Langsam kroch das Wasser unter seine Jacke, die bis jetzt so bewundernswert dicht gehalten hatte. Doch nun war auch die vorletzte trockene Stelle an seinem Körper, ein suppentellergroßer Fleck zwischen den Schulterblättern, patschnass. Die andere Stelle befand sich auf seiner Brust, nur Millimeter unter dem hämmernden Ansturm des Regens.

Wie hatte das nochmal alles angefangen? Er war mit dem Auto unterwegs gewesen und hatte eine Panne. Dann die Dunkelheit, der Regen, der seltsame Oldtimer mit seinem noch seltsameren Fahrer, der Unfall, das Wasser und der Noppenboden darunter, die seltsamen, linienartigen Erhebungen darauf, die Lichterscheinungen, der riesige Affe, der den Bentley durchsuchte...

Der Affe! Er schien eigentlich ganz zufrieden und mit der Durchsuchung des Bentleys vollständig ausgelastet zu sein, als Namensuchmann seinem Blick begegnet war. Es sei denn, und nun wurde es Namensuchmann etwas mulmig, es sei denn, er suchte etwas zu fressen. Doch Affen greifen keine Menschen an, wenn sie sich nicht bedroht fühlen. So oder so ähnlich wurde es jedenfalls immer wieder in diesen strunzlangweiligen Natursendungen im Fernsehen erzählt. Selbst fleischfressende Affen wie Schimpansen oder Paviane wagten sich nur an viel kleinere Beute heran als Namensuchmann eine war.

Etwas war passiert. Etwas hatte sich verändert.

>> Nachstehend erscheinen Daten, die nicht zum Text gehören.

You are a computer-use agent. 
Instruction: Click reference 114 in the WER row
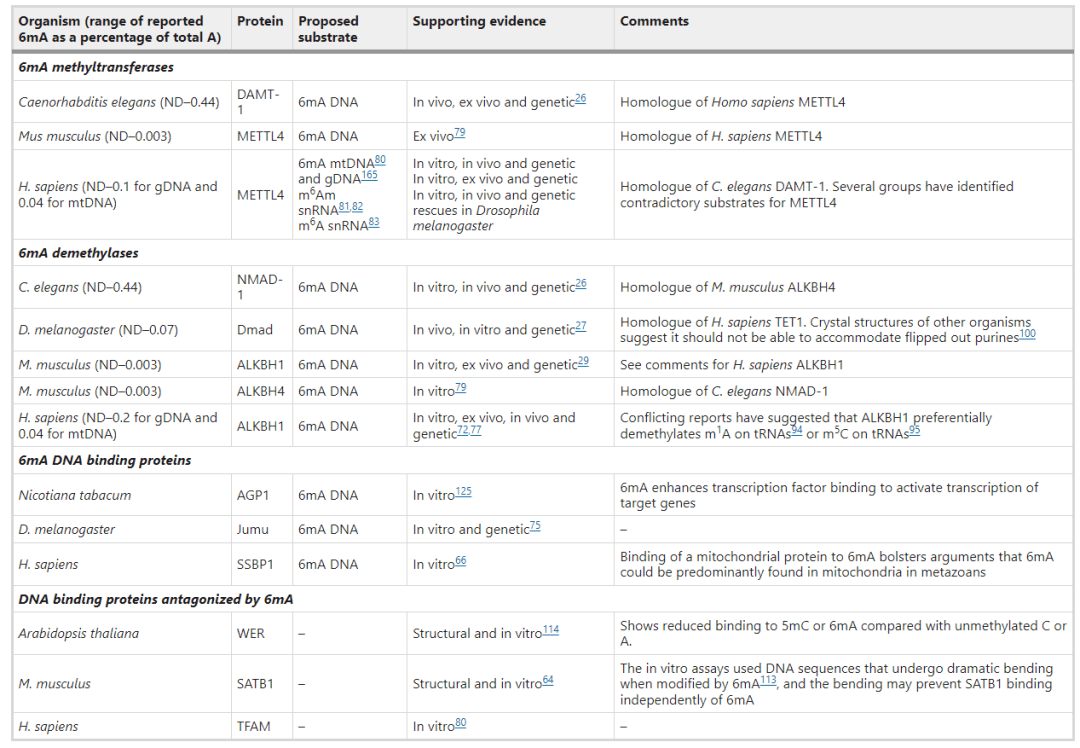(x=551, y=630)
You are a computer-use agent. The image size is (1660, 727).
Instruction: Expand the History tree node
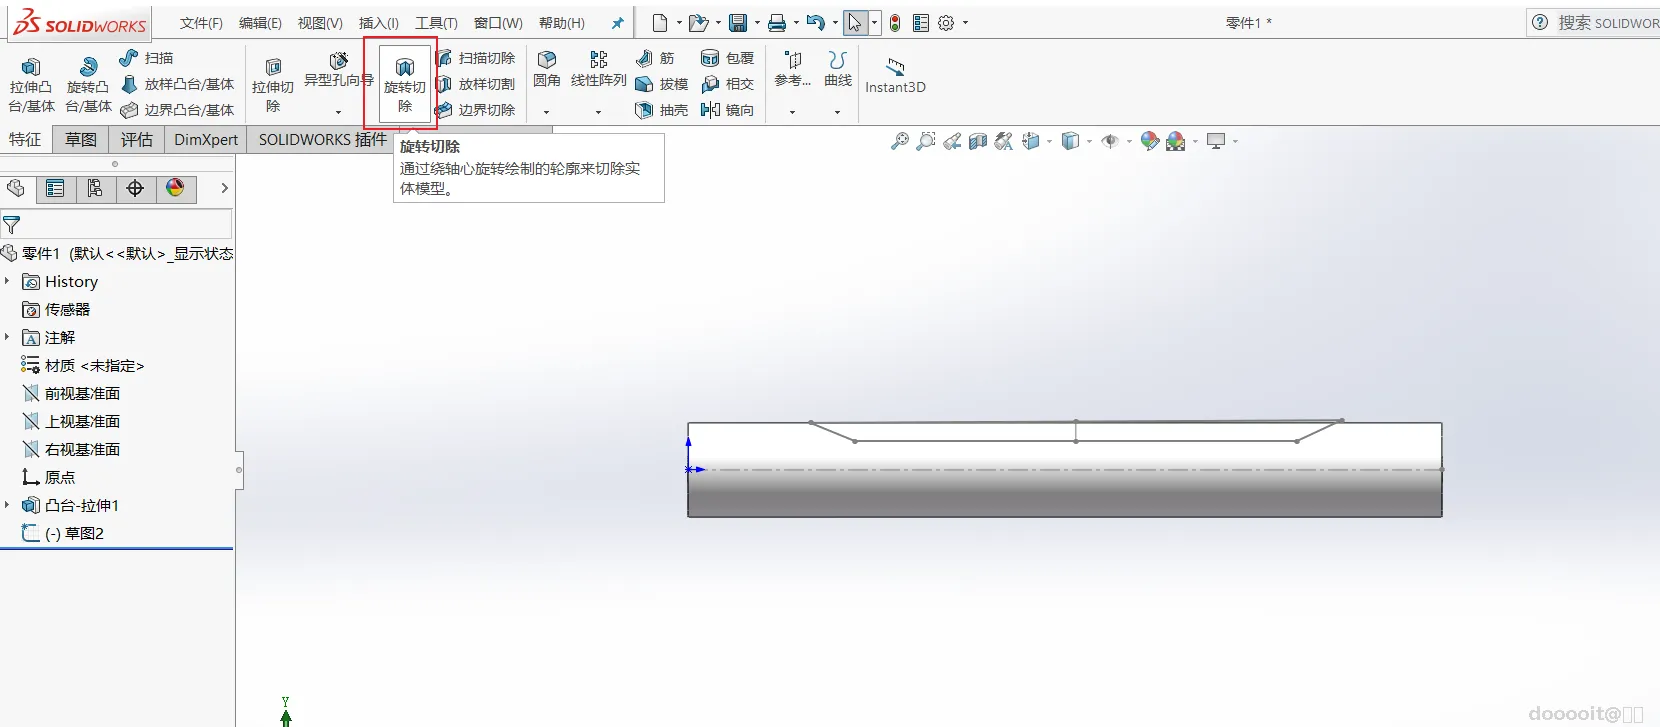click(x=7, y=282)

Namensuchmann wusste nicht sofort, was es war. Er drehte den Kopf, wobei ihm Wasser in den einen Gehörgang hineinlief. Er schaute wieder nach oben und lauschte. Das Rauschen und Prasseln des Regens war leiser geworden, eindeutig. Oder hatter er sich nur an das Geräusch gewöhnt? Nein, es fielen längst nicht mehr so viele Tropfen auf sein Gesicht wie vor ein paar Momenten noch. Der Regen ließ eindeutig nach. Ohne einen logischen Zusammenhang hoffte Namensuchmann für einen kurzen Augenblick, es möge nun auch Licht einkehren in diese seltsame Welt, wenn schon der Regen aufhörte. Doch es blieb dunkel.
Etwas kitzelte Namensuchmann auf der Nase. Erschrocken und fast panisch wischte er über sein Gesicht, doch er konnte nicht feststellen, was es gewesen war. Er beschloss, dass man sich in ausgestreckter Rückenlage wohl kaum effektiv gegen einen Riesenaffen verteidigen konnte, der einem mit einem Palmwedel im Gesicht kitzelt. Eine andere Erklärung hatte er nicht.

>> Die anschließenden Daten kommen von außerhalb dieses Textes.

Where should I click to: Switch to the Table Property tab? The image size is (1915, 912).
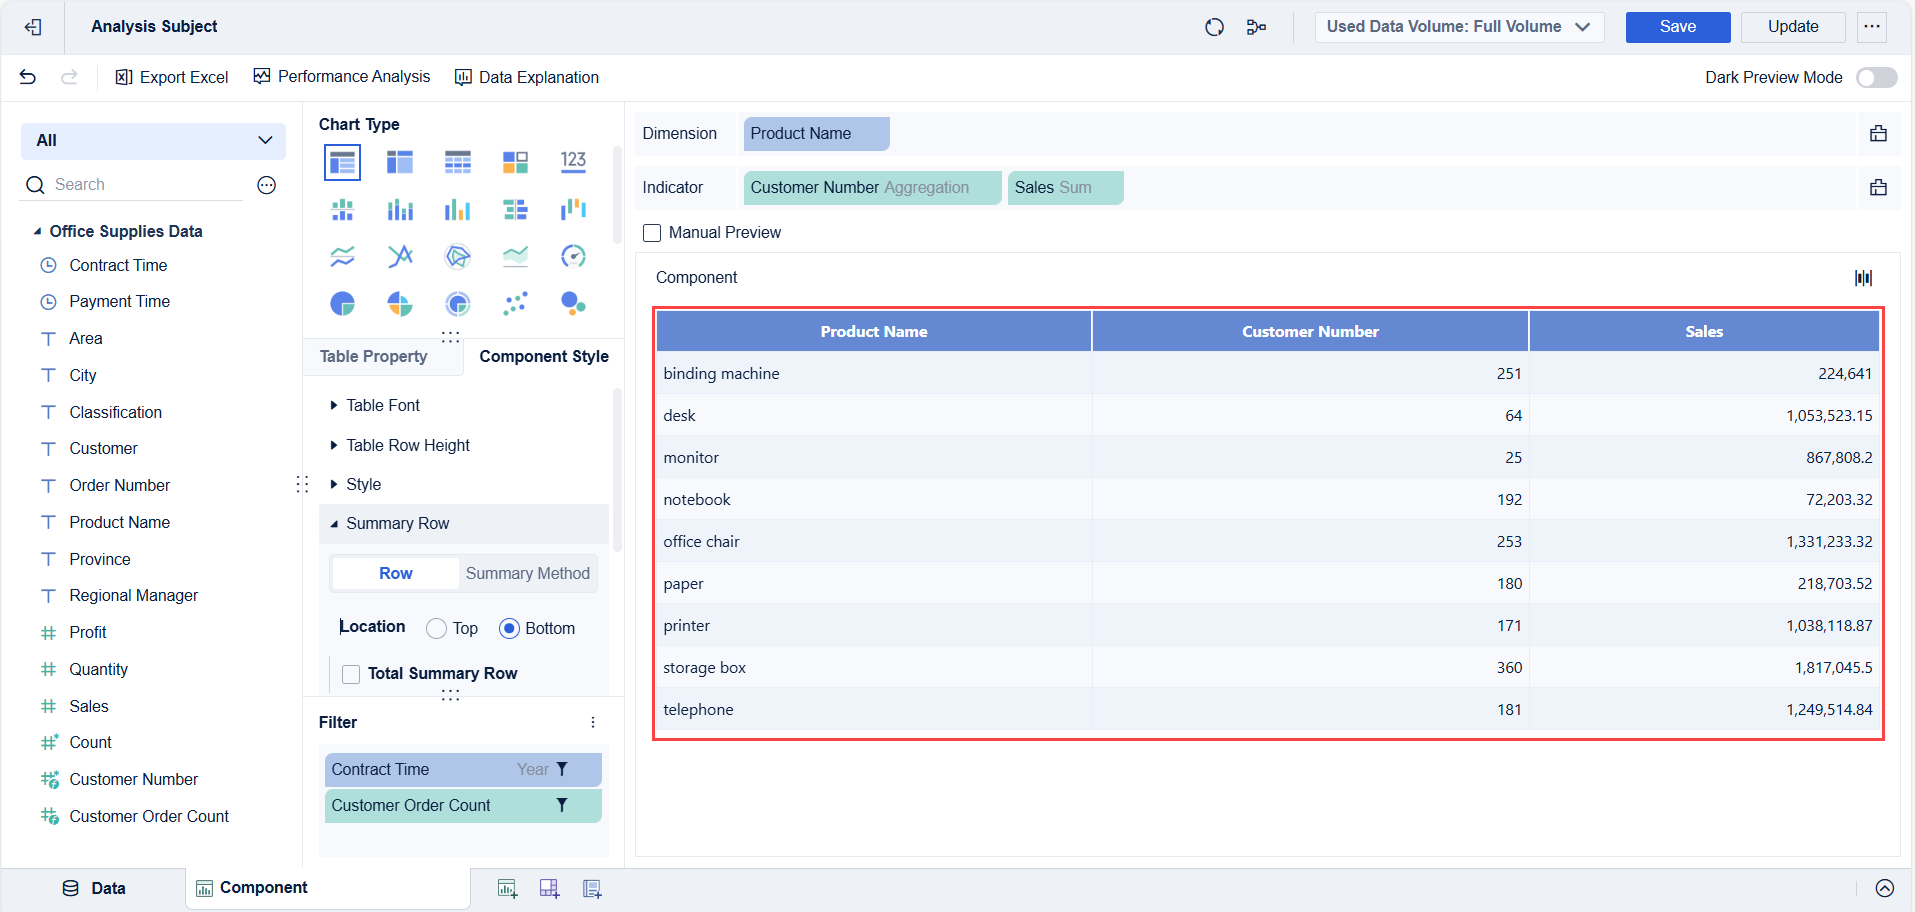[x=373, y=356]
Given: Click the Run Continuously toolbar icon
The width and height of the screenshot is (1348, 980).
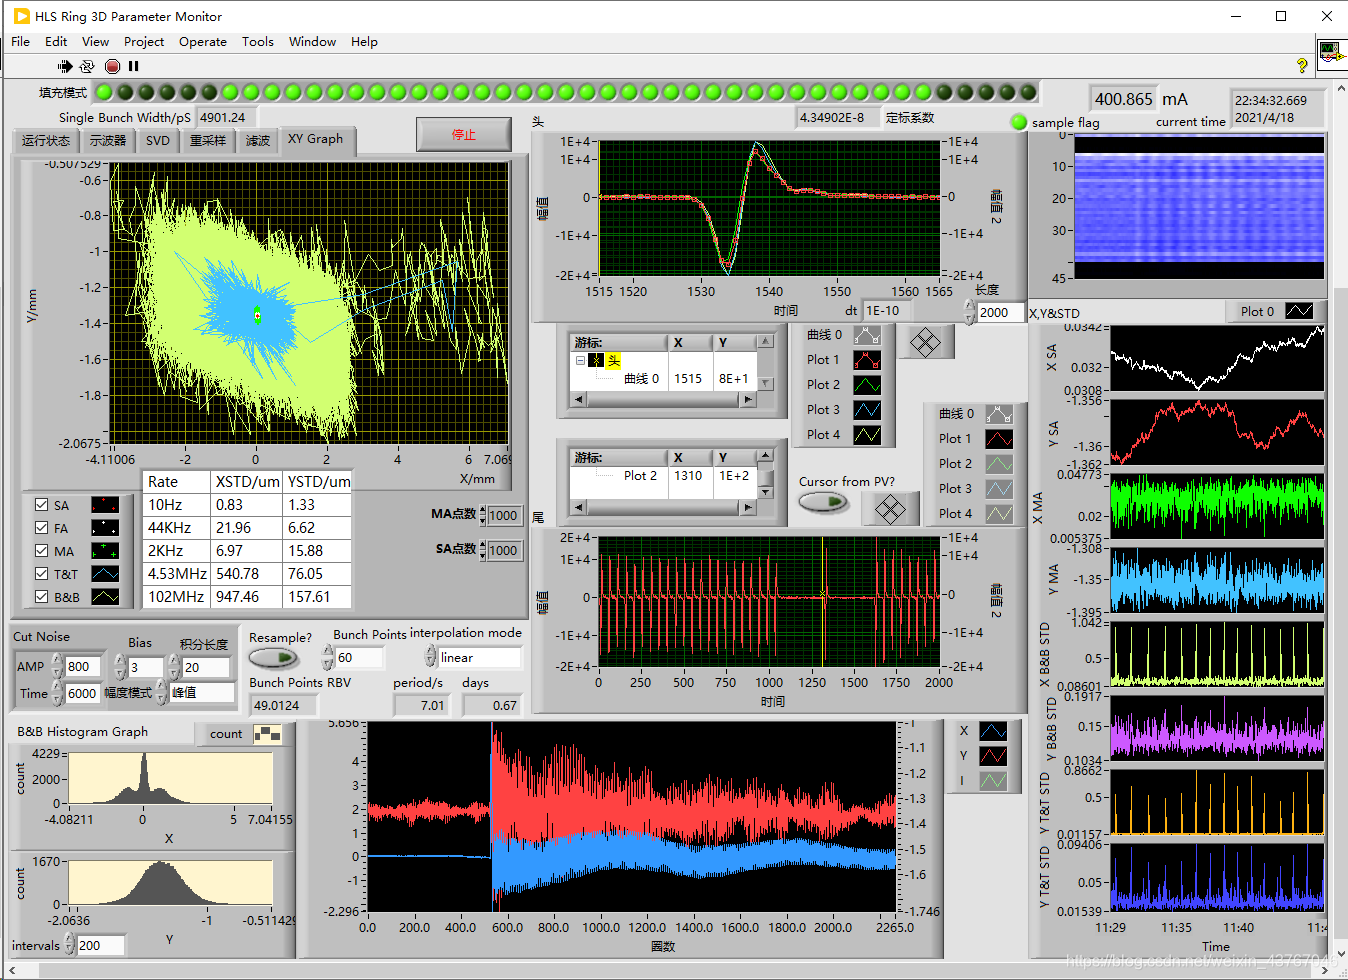Looking at the screenshot, I should [87, 66].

Es war nun fast ganz still, das Prasseln hatte aufgehört. Namensuchmann hockte auf seinen Knien immer noch auf der Linie, die sich unter der nun glatten Wasseroberfläche dahinzog. Seiner Erinnerung nach befand er sich etwa zwei Meter vom Ende der Linie und einen Meter vom Abgrund entfernt. Sehen konnte er noch immer nichts. Er überlegte, dass er vermutlich selbst bei Tageslicht den Abgrund nicht würde erkennen können. Die Wasseroberfläche würde keinerlei Hinweis darauf geben, denn von einer Strömung war noch immer nichts zu spüren, und auch keinerlei Wellengang, der sich an der Unterwasserkannte hätte brechen und sie damit hätte verraten können.

Etwas kitzelte nun auf seiner Hand, mit der anderen schlug er danach. Es war sinnlos, und doch schaute er sich um, schaute nach oben. Etwas weiches landete auf seiner Stirn, dann auf seinem Kinn. Er wischte es ab, bekam jedoch nichts zu fassen. Er rief sich innerlich zur Ruhe auf, richtete sein Gesich nach oben, und wartete.

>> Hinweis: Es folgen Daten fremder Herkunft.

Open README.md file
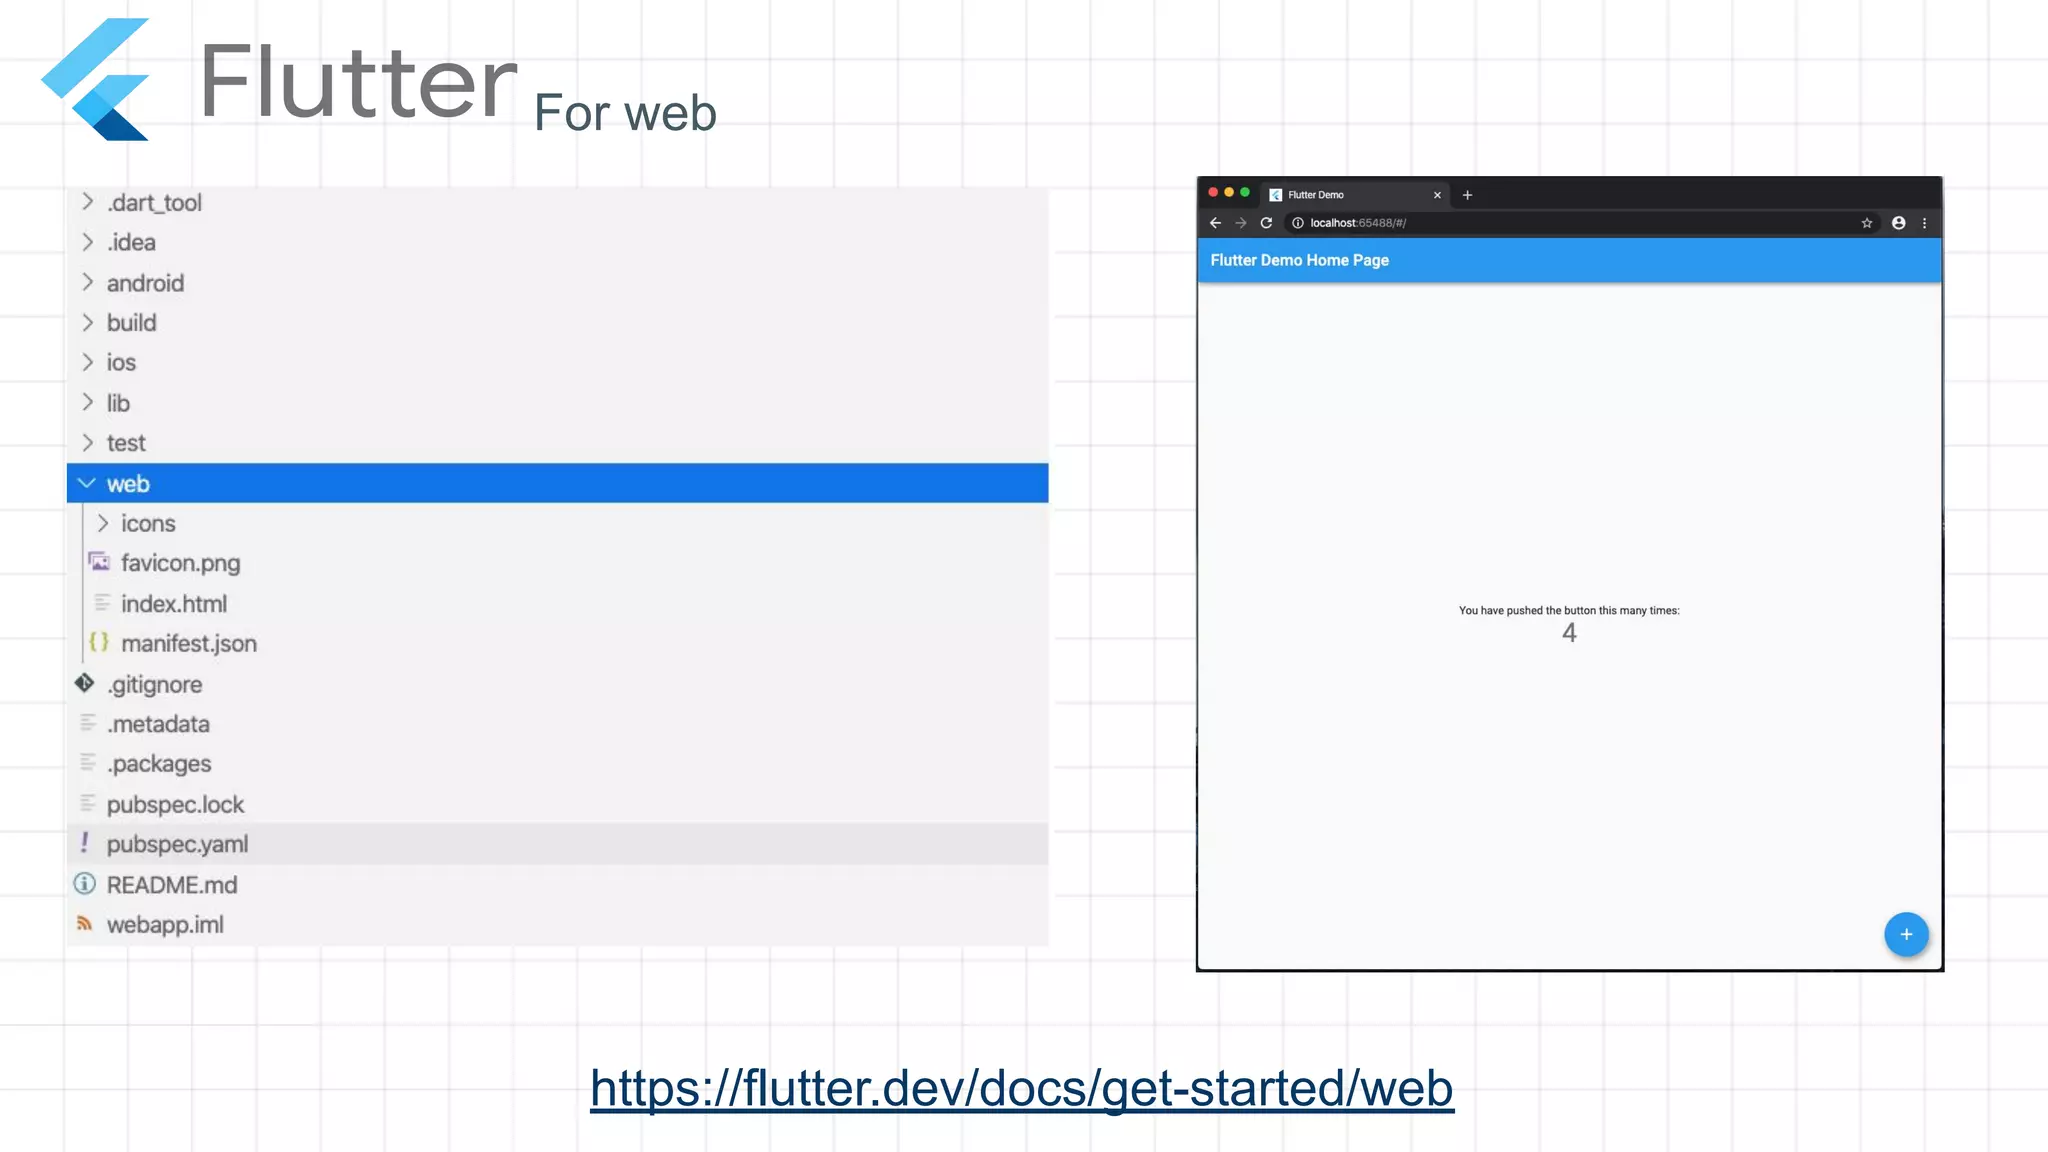2048x1152 pixels. (x=172, y=885)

Nach einer kleinen Weile wich die Anspannung einem Anfall irrationaler Heiterkeit. Namensuchmann schüttelte langsam den Kopf und kicherte. Kicherte über die Welt, die sich diesen Streich mit ihm erlaubte, kicherte über sich selbst, dass ausgerechnet ihm derartiges widerfuhr, und kicherte über die Gelassenheit, die ihm von irgendwoher zuteil geworden war.

Er breitete seine Arme aus und drehte die Handflächen nach oben.

Dicke weiche Schneeflocken rieselten auf ihn nieder.